- [Фрагмент текста]:
--------------------------------------------------

Сердце забилось учащенно. Как захотелось нам резануть по этой нечисти из всех своих пулеметов (бомб с собой мы не взяли). Но этого делать нельзя. Немцы откроют ответный огонь, и тогда вряд ли нам удастся выполнить свое основное задание, ради которого мы и пришли сюда — сфотографировать цель.

— Приготовиться к маневру! — передаю летчику по переговорному устройству. Тотчас моторы перешли на предельно большие обороты.

— Набор! — и небо перекосилось. Самолет, резко подняв нос и опустив левое крыло, за считанные секунды поднял нас на расчетную высоту.

— Горизонт! — Стрелки высотомера и компаса замирают. Открываю люки, и когда коричневая паутина, протянутая поперек реки, подошла на расчетный угол, включаю фотоаппарат. Замигал зеленый глазок командного прибора, указывая на то, что фотоаппарат работает — идет нормальная перемотка пленки.

— Снижение. Съемку закончил, — передаю летчику, одновременно закрывая бомболюки. В тот же миг небо усеялось рваными клочьями разрывов. Забушевал настоящий огненный смерч. Казалось, не было места, где бы можно было проскочить, не рискуя быть сбитым. Самолет энергично переходит в угол пикирования, на который явно не рассчитывали конструкторы. Стрелка высотомера судорожными рывками поползла в левую сторону циферблата, отсчитывая за секунду десятки потерянных метров. Контуры земли как бы разбухают, с каждым мгновением увеличиваясь в размерах.

— Вывод! — И огромная многопудовая тяжесть наваливается на плечи и грудь. В глазах плывут разноцветные круги, но полет продолжается. Сообщаю данные разведки стрелку-радисту, он передает их на наш КП. Долго молчим, каждый про себя переживает этот эпизод.

— Кажется, на этот раз пронесло, — слышу голос Ромахина.

— Хорошо, что не было истребителей, а то бы дали нам «прикурить», — отвечаю ему.

Переправ пока не видно. Летим десять — пятнадцать минут. Изредка прочерчиваются с противоположного берега светлые строчки пулеметного огня.

— Сзади вверху самолет. Идет к нам, — торопливо сообщает стрелок-радист. Потом спокойнее добавляет: — Вроде свой, «Миг», наверное.

--------------------------------------------------

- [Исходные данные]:

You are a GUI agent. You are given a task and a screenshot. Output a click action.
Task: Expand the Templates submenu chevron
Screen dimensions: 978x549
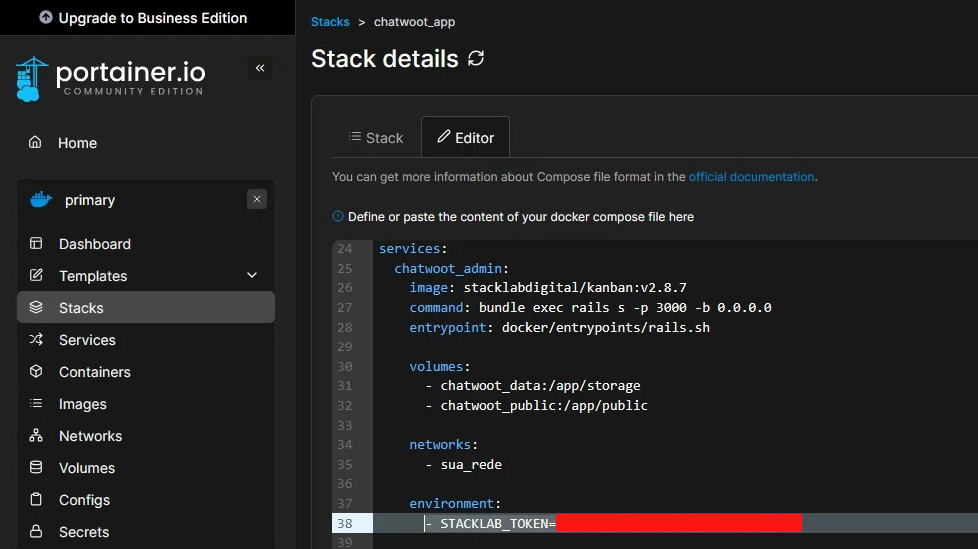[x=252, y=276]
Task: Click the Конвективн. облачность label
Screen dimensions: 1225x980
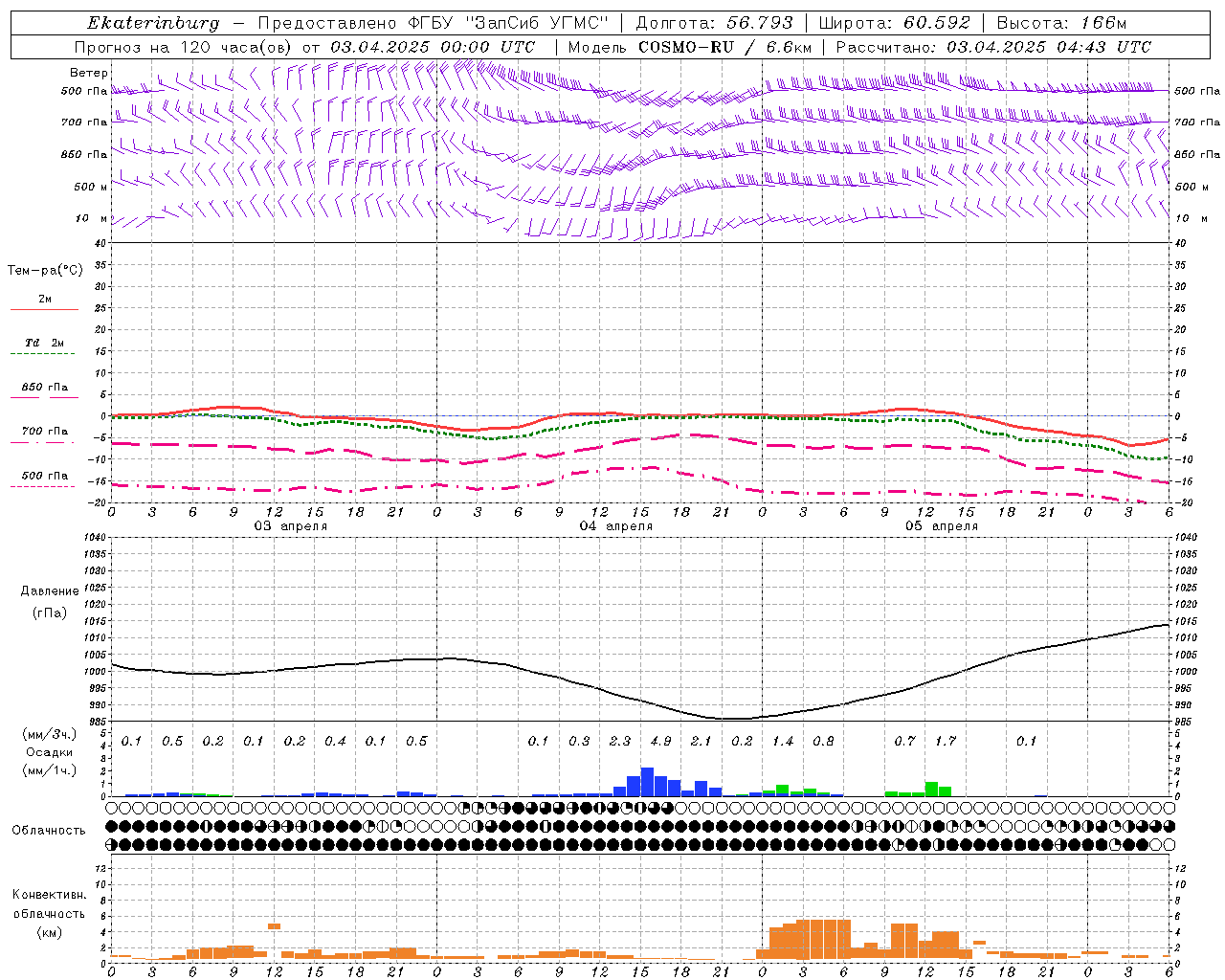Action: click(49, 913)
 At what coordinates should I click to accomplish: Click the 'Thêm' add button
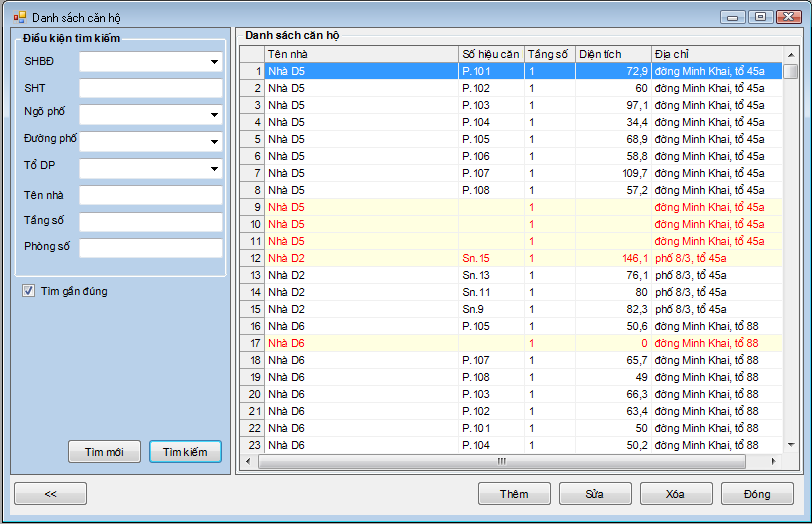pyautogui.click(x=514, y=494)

--------------------------------------------------

- [Задания]:
[A] Выведите без изменений часть фрагмента о разведывательном полете, которая начинается со слов «Сердце забилось учащенно.» и заканчивается словами «предельно большие обороты.».
[B] Верните слово в слово все строки исходных данных, опустив в ответе картинки.

- [Разбор ответов]:
[A]
Сердце забилось учащенно. Как захотелось нам резануть по этой нечисти из всех своих пулеметов (бомб с собой мы не взяли). Но этого делать нельзя. Немцы откроют ответный огонь, и тогда вряд ли нам удастся выполнить свое основное задание, ради которого мы и пришли сюда — сфотографировать цель.

— Приготовиться к маневру! — передаю летчику по переговорному устройству. Тотчас моторы перешли на предельно большие обороты.

[B]
You are a GUI agent. You are given a task and a screenshot. Output a click action.
Task: Expand the Templates submenu chevron
Screen dimensions: 978x549
[x=252, y=276]
Task: Click the Конвективн. облачность label
Screen dimensions: 1225x980
Action: click(49, 913)
 At what coordinates should I click to accomplish: Click the 'Thêm' add button
pyautogui.click(x=514, y=494)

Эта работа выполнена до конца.